The Discipline of Disillusionment

It’s no secret I’m a big fan of My Utmost for His Highest, and today’s devotion (July 30 – I know it’s after midnight, so I’m a day late), “The Discipline of Disillusionment” is a great example of why I love reading this every day to help me dig deeper into Christ.  If you’d like to read it, you can click on the link on the side bar, or click on this link (assuming I posted this correctly):  You’ll have to choose July 30 on the calendar on the right side of the screen to get to this particular message.

The heart of the message is that we must not illusion ourselves in our relationships with others; if we choose to believe the illusion, we will be disappointed and cynical in our relationships when we are disillusioned by the imperfect actions of the person we’ve elevated to godlike status.  Disillusionment that comes from God allows us to look at others as they really are and accept them anyway because our faith is in God and not man.

This message strikes particularly close to home for me because I put this kind of pressure on my husband for a long time, especially after the miscarriages started.  I was not basing our relationship solely in Christ for a while before my faith was shaky, and then I expected him to fill the voids I felt in my spiritual life after we started losing babies.  There was no way for him to live up to all of that expectation, and I was bitterly disillusioned every time he couldn’t live up to my crazy illusion.  I tried to make my husband responsible for giving me value and worth that could only come from God.  Obviously, it didn’t work, and it endangered our relationship.  It took some serious counseling and a lot of work to change my focus and understand the importance of building a foundation on Christ alone.  That foundation afforded me the freedom to love my husband exactly the way he is.

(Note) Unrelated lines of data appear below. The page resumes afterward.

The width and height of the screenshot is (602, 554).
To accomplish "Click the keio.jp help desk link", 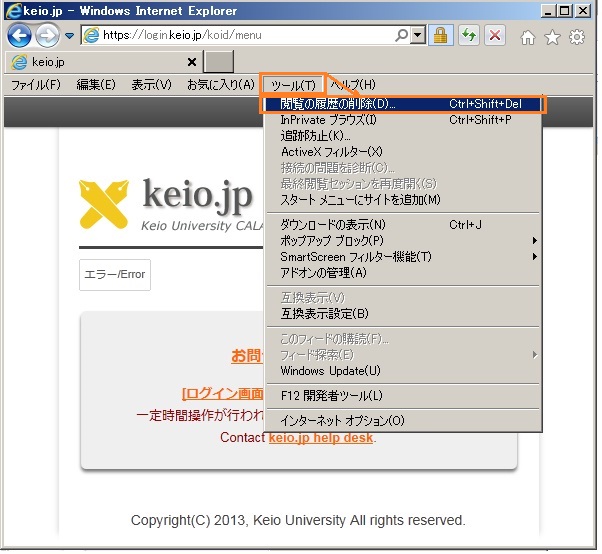I will (321, 437).
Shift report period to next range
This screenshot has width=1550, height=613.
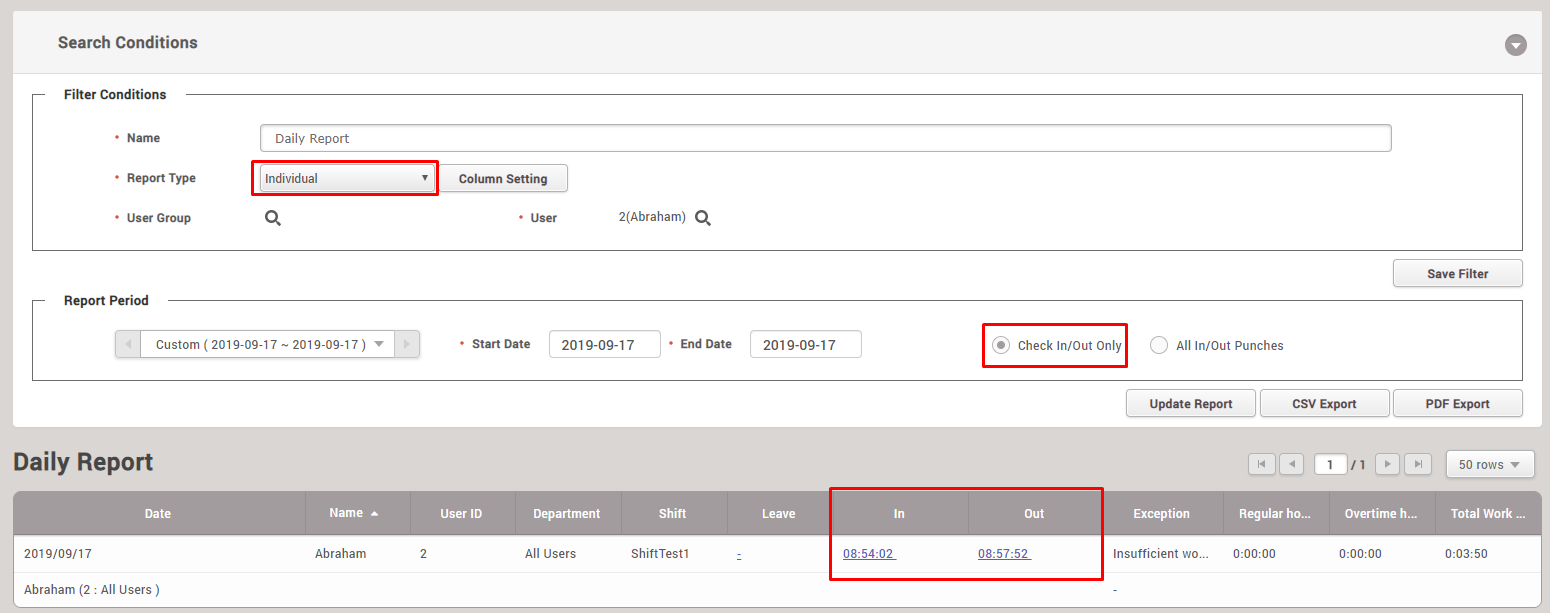(x=406, y=344)
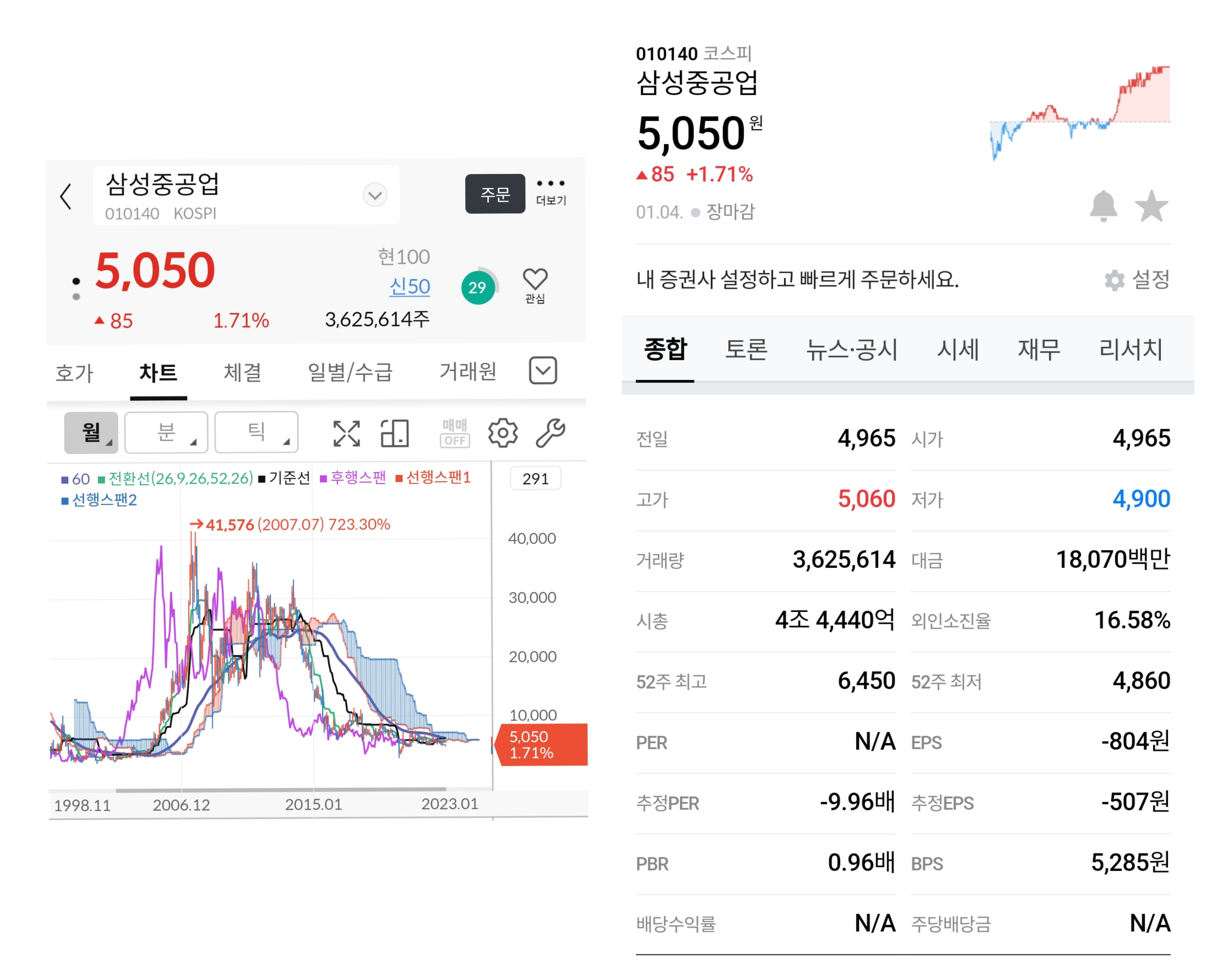
Task: Toggle the star watchlist icon
Action: coord(1151,206)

Sometimes relationships aren’t the only thing that can hold us captive to the illusion; sometimes it’s a dream or a goal, maybe even an admirable dream or goal.  But the second we lose sight of God’s purpose for us, that dream becomes the illusion we follow with all our hearts.  Losing that dream or failing to obtain our goal is a bitter disappointment if we lost the lens filter God would have disillusioned us with – think of it as a spiritual and emotional polarizer allowing images to become clearer and more vivid.  For example, I have ceased praying that God would let me carry a baby, and most of you probably think I’m a pessimist for doing so.  But I am not sure that my dream is God’s plan for me; I have heard no words from heaven saying, “Anne, you are going to have a succesful pregnancy.”  No angels have visited my home to tell my husband that I will give birth to a child by this time next year.  There is only God telling me to trust him, so the only thing I can pray when we have become pregnant is for God to work in the situation.

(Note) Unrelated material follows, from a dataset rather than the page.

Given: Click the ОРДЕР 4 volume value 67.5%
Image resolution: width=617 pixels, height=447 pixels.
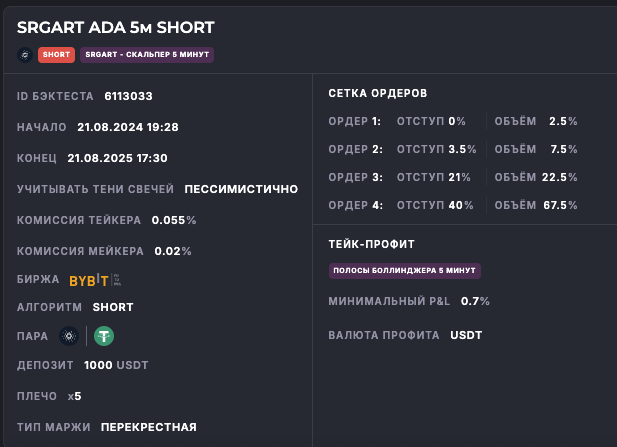Looking at the screenshot, I should tap(559, 205).

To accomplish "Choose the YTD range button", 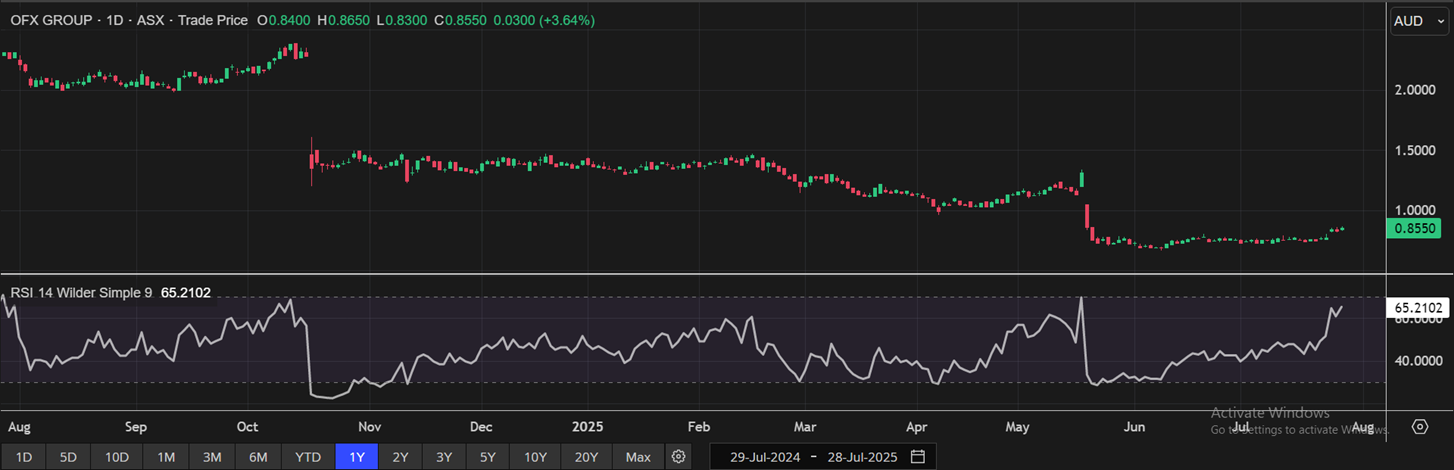I will [308, 457].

I do not love this instruction.  I do not love the pain it has caused me.  I do love God, I do want to obey him, so I am trusting him.  What I have heard him tell me is that he could give me exactly what I want right now, but I would have to accept that it may not be what he really wanted me to have.  As much as I would love to give birth to a healthy child, I cannot go back to the horrible disillusionment I struggled with before.  I can’t replace God with the dream because I would not survive another round of human disillusionment.  And if God tells you that he has something planned for your future, how can you ignore that and follow an illusion instead?  Talk about the ultimate dangling carrot…

I can attest to the power of Godly disillusionment in my life, starting with my marriage and working through every relationship I have.  I only expect perfection from God, so I am less judgmental; I can accept the motives and the heart of someone rather than critically dissect their every action.  I can love more freely because I don’t expect to be loved perfectly in return; I can love myself because I don’t have to be perfect (this one is HUGE for me).  I can accept that my dreams won’t always become reality, and I can accept that I can’t see the whole picture the way that God does.  If I think of all of the losses in human terms, I go crazy and bitter and cynical.  If I base my life and my thoughts on Christ, then my only purpose is to obey him and trust him.  That I can do – most of the time.  I would be dishonest to pretend that I follow through with that every moment of every day.  When Christ alone is my foundation, I have solid ground to stand on.  When I make my own foundation or accept the world’s foundation, I have no hope for my future because I can never be perfect, and I sink in the despair of my past because of the pain and the things I failed to accomplish.  I desperately need the discipline of disillusionment.